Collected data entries
══════════
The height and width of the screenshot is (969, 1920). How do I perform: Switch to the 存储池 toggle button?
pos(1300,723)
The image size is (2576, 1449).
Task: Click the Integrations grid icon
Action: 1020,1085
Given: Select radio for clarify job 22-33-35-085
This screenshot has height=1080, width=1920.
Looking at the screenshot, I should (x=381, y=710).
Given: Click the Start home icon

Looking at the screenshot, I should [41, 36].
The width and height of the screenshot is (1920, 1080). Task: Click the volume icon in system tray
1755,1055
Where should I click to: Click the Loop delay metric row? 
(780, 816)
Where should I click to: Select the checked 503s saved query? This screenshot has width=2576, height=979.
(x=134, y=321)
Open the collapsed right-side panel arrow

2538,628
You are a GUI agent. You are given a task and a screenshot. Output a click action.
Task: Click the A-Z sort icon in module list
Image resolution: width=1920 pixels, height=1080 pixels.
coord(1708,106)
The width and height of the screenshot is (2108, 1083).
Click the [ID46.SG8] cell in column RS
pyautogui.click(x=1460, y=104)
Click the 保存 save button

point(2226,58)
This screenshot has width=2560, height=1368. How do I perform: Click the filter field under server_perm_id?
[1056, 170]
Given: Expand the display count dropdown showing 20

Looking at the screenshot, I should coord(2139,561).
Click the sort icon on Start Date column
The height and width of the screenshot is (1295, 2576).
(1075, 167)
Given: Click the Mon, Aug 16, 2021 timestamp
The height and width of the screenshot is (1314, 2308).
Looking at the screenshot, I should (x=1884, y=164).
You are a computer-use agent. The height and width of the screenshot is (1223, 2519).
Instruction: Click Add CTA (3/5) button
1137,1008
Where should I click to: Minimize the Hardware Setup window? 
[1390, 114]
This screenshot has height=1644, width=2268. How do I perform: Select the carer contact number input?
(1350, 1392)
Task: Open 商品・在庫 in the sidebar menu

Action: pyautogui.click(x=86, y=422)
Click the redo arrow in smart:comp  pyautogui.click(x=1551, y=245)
══════════
Could you set down exactly the lines from the one containing "Given: Expand the" through the last line of the records above, both included?

Given: Expand the display count dropdown showing 20

Looking at the screenshot, I should coord(2139,561).
Click the sort icon on Start Date column
The height and width of the screenshot is (1295, 2576).
(1075, 167)
Given: Click the Mon, Aug 16, 2021 timestamp
The height and width of the screenshot is (1314, 2308).
Looking at the screenshot, I should (x=1884, y=164).
You are a computer-use agent. The height and width of the screenshot is (1223, 2519).
Instruction: Click Add CTA (3/5) button
1137,1008
Where should I click to: Minimize the Hardware Setup window? 
[1390, 114]
This screenshot has height=1644, width=2268. How do I perform: Select the carer contact number input?
(1350, 1392)
Task: Open 商品・在庫 in the sidebar menu

Action: pyautogui.click(x=86, y=422)
Click the redo arrow in smart:comp  pyautogui.click(x=1551, y=245)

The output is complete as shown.